We are now approaching eight months since the vote for the UK to leave the EU. As brought home by the High Court decision regarding the role of Parliament in the Article 50 process and the reaction to Theresa May's Brexit speech, we can expect a bumpy political road ahead as the UK navigates its way out of the EU. In these uncertain times, how is business responding? In this article, we provide some insights based on our discussions with clients and the results of two recent Brexit surveys conducted by KPMG.
· Uncertainty and inertia – with a couple of exceptions (more on these below), the uncertainty of Brexit has caused inertia for companies when it comes to assessing the impact of Brexit on their business model: 41% of respondents to one of our surveys said their business is waiting for further clarity before assessing, even at a higher level, the broader business impact of Brexit, and a similar number of respondents (40%) said that Brexit has resulted in uncertainty for the overall business activity of the organisation1.
· It is those groups which are headquartered outside of both the UK and the EU that are most likely to be actively considering their Brexit response. This is our first exception to our “uncertainty and inertia” generalisation. In our conversations with clients, we have found, as you would expect, that those with UK headquarters have strong ties to the UK and so want to wait for clarity before making decisions which will result in significant structural change to their operating models. And those headquartered in the EU largely consider that their existing structures will guide their decision making. But those groups outside of the UK and EU have more options open to them, and therefore more thinking to do – we are seeing this especially with US and Japanese multinationals.
· . . . Unless you are in the Financial Services sector. This is our second exception to the generalisation. In the FS sector specifically we are seeing a lot more activity, and this is regardless of headquarter location of the business. The reason behind this is that the regulatory environment is driving these groups to make early decisions. There is a critical business need for passporting and if restructuring is needed to maintain this access post-Brexit, regulatory clearances mean there is an extended lead time for implementation.

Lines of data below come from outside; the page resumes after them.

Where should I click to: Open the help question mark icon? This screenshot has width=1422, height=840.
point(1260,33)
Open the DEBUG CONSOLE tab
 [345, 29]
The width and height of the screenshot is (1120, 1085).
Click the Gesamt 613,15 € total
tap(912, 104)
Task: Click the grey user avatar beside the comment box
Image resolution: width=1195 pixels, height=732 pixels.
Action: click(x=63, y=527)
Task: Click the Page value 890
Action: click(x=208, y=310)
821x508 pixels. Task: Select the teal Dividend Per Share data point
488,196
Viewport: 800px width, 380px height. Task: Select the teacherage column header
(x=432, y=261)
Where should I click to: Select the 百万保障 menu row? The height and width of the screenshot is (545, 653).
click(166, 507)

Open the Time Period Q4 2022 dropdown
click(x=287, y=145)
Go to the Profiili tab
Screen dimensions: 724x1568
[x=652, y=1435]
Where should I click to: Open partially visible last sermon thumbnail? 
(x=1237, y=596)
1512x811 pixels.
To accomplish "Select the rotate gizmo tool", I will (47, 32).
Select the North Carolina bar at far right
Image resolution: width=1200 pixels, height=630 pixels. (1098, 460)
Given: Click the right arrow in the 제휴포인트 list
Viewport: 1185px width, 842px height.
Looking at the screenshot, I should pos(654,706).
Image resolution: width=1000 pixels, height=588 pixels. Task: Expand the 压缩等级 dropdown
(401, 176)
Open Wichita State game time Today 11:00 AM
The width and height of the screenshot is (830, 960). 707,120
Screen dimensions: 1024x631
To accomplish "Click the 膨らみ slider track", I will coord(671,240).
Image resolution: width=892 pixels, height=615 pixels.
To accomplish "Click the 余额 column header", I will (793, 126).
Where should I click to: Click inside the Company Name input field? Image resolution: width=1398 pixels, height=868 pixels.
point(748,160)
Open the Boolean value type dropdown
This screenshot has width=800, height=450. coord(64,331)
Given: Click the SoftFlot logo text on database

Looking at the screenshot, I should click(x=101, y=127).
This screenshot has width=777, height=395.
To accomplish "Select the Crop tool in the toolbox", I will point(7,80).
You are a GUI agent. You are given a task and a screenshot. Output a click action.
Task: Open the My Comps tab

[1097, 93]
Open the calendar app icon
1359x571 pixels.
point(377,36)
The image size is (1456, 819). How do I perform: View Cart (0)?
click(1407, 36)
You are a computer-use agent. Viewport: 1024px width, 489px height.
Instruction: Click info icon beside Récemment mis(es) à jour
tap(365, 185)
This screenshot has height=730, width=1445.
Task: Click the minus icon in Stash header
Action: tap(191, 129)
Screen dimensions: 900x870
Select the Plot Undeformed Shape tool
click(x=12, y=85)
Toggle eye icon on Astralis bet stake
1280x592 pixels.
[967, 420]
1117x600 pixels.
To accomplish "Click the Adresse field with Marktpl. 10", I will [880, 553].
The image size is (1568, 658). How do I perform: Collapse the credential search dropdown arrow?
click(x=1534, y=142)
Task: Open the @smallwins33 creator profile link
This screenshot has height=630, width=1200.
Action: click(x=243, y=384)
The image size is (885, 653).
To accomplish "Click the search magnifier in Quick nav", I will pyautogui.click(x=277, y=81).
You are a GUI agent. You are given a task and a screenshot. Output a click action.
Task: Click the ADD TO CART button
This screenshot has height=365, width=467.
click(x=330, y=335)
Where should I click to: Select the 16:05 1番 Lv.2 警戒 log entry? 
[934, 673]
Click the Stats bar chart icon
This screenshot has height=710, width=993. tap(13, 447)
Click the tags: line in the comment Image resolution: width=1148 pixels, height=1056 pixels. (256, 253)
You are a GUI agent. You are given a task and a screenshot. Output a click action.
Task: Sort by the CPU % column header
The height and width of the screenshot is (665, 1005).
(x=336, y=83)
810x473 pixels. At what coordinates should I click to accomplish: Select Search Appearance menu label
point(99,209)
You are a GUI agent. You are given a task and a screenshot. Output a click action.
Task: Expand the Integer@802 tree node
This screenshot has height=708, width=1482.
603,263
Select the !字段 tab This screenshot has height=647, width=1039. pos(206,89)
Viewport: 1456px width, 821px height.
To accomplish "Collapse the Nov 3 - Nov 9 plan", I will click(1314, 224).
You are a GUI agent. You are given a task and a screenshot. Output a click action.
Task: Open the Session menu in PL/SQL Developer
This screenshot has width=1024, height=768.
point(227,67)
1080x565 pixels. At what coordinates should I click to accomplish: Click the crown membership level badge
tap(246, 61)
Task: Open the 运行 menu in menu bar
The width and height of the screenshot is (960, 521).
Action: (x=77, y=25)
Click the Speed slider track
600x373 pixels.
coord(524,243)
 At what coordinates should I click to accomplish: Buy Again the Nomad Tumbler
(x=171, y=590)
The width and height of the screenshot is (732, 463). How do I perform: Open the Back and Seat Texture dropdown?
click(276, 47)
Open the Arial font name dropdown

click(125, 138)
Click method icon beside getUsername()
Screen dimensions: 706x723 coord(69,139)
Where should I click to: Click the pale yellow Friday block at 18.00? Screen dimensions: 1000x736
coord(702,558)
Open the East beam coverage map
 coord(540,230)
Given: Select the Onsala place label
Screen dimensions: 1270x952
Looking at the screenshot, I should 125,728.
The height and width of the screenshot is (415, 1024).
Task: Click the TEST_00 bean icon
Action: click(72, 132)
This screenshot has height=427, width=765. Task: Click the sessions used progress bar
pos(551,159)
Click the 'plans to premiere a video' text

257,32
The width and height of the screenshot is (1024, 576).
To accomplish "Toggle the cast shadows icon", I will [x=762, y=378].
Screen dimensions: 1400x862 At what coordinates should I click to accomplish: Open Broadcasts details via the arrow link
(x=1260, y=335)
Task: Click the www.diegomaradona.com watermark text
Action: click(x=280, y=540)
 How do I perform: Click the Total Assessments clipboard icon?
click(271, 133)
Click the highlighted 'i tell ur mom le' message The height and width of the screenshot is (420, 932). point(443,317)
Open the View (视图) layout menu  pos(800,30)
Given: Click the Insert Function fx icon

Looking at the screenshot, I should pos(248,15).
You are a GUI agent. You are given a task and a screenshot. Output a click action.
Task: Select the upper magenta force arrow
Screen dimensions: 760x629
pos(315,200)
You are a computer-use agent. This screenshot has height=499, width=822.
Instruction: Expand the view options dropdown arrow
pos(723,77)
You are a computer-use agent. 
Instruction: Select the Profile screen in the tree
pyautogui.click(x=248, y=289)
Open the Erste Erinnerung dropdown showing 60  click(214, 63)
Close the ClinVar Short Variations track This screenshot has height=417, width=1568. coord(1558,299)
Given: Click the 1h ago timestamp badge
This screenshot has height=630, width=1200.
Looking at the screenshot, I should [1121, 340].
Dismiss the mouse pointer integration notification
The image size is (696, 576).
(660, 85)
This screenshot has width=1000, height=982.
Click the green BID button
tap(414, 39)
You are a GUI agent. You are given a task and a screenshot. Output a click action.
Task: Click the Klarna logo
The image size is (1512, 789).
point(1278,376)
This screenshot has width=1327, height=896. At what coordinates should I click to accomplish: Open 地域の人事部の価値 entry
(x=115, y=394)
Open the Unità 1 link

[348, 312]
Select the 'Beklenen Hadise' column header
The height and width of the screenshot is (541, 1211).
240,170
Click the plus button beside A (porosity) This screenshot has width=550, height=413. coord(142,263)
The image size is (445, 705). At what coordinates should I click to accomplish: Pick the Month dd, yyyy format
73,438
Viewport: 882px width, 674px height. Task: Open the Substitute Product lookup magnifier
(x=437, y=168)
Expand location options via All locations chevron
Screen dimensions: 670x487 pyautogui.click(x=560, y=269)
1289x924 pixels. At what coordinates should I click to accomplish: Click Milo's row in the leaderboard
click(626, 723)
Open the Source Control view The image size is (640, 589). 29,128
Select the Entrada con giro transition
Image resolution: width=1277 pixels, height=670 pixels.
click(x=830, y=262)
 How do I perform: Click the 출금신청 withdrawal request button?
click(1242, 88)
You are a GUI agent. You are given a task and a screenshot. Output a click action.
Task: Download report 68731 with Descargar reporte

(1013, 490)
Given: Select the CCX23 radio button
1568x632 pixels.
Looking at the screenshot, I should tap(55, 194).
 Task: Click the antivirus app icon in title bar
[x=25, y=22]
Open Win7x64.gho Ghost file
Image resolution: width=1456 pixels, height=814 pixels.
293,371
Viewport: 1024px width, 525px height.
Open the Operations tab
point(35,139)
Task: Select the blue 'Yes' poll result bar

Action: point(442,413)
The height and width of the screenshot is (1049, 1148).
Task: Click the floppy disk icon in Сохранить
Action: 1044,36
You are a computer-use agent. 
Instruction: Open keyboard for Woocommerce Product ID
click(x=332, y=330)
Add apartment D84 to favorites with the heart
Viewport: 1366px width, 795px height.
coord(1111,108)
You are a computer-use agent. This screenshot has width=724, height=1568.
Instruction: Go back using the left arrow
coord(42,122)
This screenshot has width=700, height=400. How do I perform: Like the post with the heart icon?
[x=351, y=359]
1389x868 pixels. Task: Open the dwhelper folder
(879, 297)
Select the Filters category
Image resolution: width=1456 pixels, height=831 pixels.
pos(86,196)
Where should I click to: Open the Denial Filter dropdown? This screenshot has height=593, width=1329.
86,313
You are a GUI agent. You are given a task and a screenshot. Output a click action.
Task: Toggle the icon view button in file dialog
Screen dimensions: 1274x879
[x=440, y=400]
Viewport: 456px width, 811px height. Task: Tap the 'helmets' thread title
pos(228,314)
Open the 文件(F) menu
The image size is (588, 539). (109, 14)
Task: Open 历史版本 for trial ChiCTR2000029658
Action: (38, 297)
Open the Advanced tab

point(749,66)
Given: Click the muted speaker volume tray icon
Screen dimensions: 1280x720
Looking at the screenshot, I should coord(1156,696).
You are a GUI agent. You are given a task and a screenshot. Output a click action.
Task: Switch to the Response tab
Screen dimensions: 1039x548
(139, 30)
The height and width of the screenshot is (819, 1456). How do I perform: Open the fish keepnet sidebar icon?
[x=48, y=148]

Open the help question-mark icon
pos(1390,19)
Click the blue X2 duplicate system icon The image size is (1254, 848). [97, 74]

· Customs duties and indirect tax are causing businesses disproportionate anxiety. In both of our surveys, indirect taxes were of greatest concern to respondents, specifically customs duties and supply chain (24%) and VAT (18%)1,2. We also expect immigration and employment taxes to rise up the list of business concerns, given the profile of our groups: 36% of respondents considered their organisation had a very internationally mobile workforce, with a further 29% considering they had a very mobile workforce within the EU (including the UK). These results may not be surprising. But bear in mind that the experience of the majority of tax departments has historically leaned towards direct taxes, and it is clear that the tax profession as a whole has some new areas of expertise to swot up on – and fast. Which leads us neatly to our final insight . . .
· Brexit expertise will be important – both generally and for tax. In terms of day to day management of the impact of Brexit, 56% of respondents to one of our surveys considered that it would be important for their organisation to have a specific “Brexit task-force” to help with the challenges ahead1. Looking specifically at tax, only 20% of those who responded considered that their organisation would have the necessary resource and experience for coping with the impact of Brexit (although 58% simply did not feel that they were at a stage where they could determine this). 36% of organisation had already engaged advisors, or had firm plans to so – with the most common areas of tax where expertise was sought being customs and supply chain and regulatory matters1.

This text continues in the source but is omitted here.